Step by Step Guide on How to Become an ‘Independent Physician Reviewer’.

Introduction

Becoming an independent physician reviewer as a full-time surgeon partially found me and partly became a specific goal of mine.

An independent physician reviewer is a fully licensed board-certified clinically active (>20 hours/week for most ) physician who reviews charts for the following reasons: disability claims, pre-authorization for procedures or medications, insurance denials post-intervention/treatment, inpatient hospital utilization reviews, and insurance denials for various covered services, (including but not limited to hospital transfers, emergency transportation, out-of-network services).

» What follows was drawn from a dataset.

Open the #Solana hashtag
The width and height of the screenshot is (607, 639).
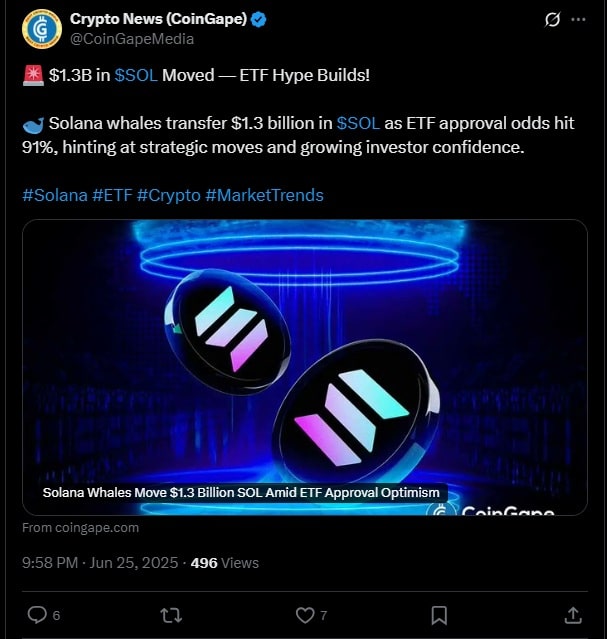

You get paid for your work either hourly or per review, but most companies will pay you hourly. Most companies will set an hourly rate based on your board certifications.

You can choose to do the reviews as you are available, including the urgency of the review and the availability to do a peer-to-peer.

You will get taxed on a 1099 form at the end of the fiscal year. You will get paid via check or direct deposit. If you have enough income consider starting an LLC.

I started my journey as an independent physician reviewer unexpectedly. I signed my contract for my first full-time job after two fellowships and residency unexpectedly, became pregnant, started working 5 months after my training, and then gave birth.

I applied for short term disability 10 days postpartum, which was denied because of my “pre-existing condition” of pregnancy.

As the breadwinner of my family, I was not financially prepared to have no income for 6 weeks.

So, I sought other sources of income and that is how I became an independent reviewer.

Here is my Step by Step Guide:

1)  Update your CV.

2)  Update and maintain your LinkedIn profile in detail, indicating you are looking for work.

3)  Have one or two trusted physician references on hand just in case (only a few have asked).

4)  Update your CAQH Proview profile. CAQH is a commonly used credentialing database.

5)  Save electronic PDFs of the following: Board certifications, Medical school, Graduate school, and Undergraduate diplomas, Drivers’ License, State licenses, and DEA license. You may want to keep your medical malpractice document, although this is not necessary to perform these reviews since the work is nonclinical. Maintain all PDFs on Dropbox or other cloud base storage for easy access. (I use the ScannerPro app on my phone).

6)  Visit NAIRO.org (National Association of Independent Review Organizations) and note all the members.

7)  In the above link, Click on each member’s website to go to the websites of the NAIRO members, click on “Careers” or “Contact Us”. Look for “Become one of our physician reviewers” or “Join our panel”. If your specialty isn’t listed as being available, contact them anyway, as often times the position will not be posted.

8)  Apply via the job posting, or use their web-based contact form indicating you are interested in becoming an independent physician reviewer.

9)  Check your email and LinkedIn messages.

10) While you are waiting, consider educating yourself through MCG, ABQAURP, volunteering on your hospital’s utilization review/CDI/Quality committee, and joining the Facebook group for Physician Advisors, Chart Review, CDI, and Utilization Management.

11) Keep a written or web-based list of all the companies’ websites, your username and sign in (as you get busy, you will forget them all!).

Conclusion:

Working as a physician reviewer provides education beyond the scope of a physician’s medical education and typical clinical practice.

You can choose to be as busy as you want and work around your clinical duties.

You can often do these reviews between patients, on lighter clinical days, at night or the weekends, or between cases if you are a surgeon.

My experience as an independent reviewer, while creating a little extra income, has been a springboard for my improvement as a busy clinician.